Une association créée à Trets veut structurer des circuits courts de l’électricité, dans un modèle d’autoconsommation collective en plein essor.

Illustration de panneaux solaires locaux

À Trets, le sujet n’est pas encore de savoir combien de panneaux solaires seront posés. Il est plus simple, et plus décisif: des habitants, des entreprises ou une collectivité peuvent-ils s’organiser pour partager une électricité produite près de chez eux?

C’est l’ambition déclarée de l’Association de développement d’une économie locale de l’électricité, créée à Trets début avril. Son objet mentionne les circuits courts de l’énergie, les renouvelables, la mutualisation des besoins et le rôle de personne morale organisatrice dans des opérations d’autoconsommation collective. Son site affiche encore une présence minimale. Il faut donc parler d’un point de départ, pas d’un projet déjà lancé. Mais le point de départ est intéressant.

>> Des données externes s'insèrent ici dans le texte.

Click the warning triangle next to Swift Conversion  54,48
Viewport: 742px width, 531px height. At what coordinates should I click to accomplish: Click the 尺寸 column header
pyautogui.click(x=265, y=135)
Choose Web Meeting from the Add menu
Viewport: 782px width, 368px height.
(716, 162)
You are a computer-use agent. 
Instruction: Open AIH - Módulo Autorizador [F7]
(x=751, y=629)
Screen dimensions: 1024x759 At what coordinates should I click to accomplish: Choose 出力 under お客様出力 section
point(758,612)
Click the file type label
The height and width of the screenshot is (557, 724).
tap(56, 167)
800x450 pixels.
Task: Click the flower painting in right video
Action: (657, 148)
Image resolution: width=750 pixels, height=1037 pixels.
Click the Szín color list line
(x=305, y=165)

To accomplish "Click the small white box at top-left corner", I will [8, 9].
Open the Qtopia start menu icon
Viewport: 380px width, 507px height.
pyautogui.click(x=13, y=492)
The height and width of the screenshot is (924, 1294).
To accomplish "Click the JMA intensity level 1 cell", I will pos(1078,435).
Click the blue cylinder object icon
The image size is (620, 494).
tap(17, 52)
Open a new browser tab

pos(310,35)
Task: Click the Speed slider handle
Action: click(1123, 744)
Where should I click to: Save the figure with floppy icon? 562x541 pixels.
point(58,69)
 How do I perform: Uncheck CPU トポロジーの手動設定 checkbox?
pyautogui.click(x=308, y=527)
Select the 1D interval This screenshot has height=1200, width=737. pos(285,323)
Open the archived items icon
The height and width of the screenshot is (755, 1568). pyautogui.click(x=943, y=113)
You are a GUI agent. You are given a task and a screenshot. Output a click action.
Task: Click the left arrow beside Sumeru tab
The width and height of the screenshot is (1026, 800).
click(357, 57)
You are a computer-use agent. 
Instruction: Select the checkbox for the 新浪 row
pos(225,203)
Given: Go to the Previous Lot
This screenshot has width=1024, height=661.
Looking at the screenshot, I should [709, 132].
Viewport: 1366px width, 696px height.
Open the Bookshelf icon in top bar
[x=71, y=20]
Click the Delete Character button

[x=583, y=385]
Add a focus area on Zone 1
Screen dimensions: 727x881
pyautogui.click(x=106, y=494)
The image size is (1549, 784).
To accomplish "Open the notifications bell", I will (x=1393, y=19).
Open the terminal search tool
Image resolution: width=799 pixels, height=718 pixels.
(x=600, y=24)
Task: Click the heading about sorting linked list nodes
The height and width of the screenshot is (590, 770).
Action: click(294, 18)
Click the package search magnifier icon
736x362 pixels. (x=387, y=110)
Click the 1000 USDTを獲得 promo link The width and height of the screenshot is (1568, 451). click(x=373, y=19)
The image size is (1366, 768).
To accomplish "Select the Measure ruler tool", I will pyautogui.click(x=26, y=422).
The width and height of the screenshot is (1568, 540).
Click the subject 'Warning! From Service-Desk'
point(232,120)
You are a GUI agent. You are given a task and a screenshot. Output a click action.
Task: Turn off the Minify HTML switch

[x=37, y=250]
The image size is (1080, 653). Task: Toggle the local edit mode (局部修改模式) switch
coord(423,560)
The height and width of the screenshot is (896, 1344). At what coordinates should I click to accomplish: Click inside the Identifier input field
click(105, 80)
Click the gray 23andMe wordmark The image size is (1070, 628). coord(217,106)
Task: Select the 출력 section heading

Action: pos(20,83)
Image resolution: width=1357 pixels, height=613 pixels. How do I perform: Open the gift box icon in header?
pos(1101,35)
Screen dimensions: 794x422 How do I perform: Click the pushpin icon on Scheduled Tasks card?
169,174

L’autoconsommation collective permet à plusieurs producteurs et consommateurs de partager une production d’électricité locale. Une école, une salle municipale, un toit d’entreprise ou une copropriété peut produire; des habitants, commerces ou équipements voisins peuvent consommer une partie de cette électricité. Ils ne quittent pas le réseau: celui-ci continue d’acheminer l’électricité, de mesurer les flux et de fournir le complément quand la production locale ne suffit pas.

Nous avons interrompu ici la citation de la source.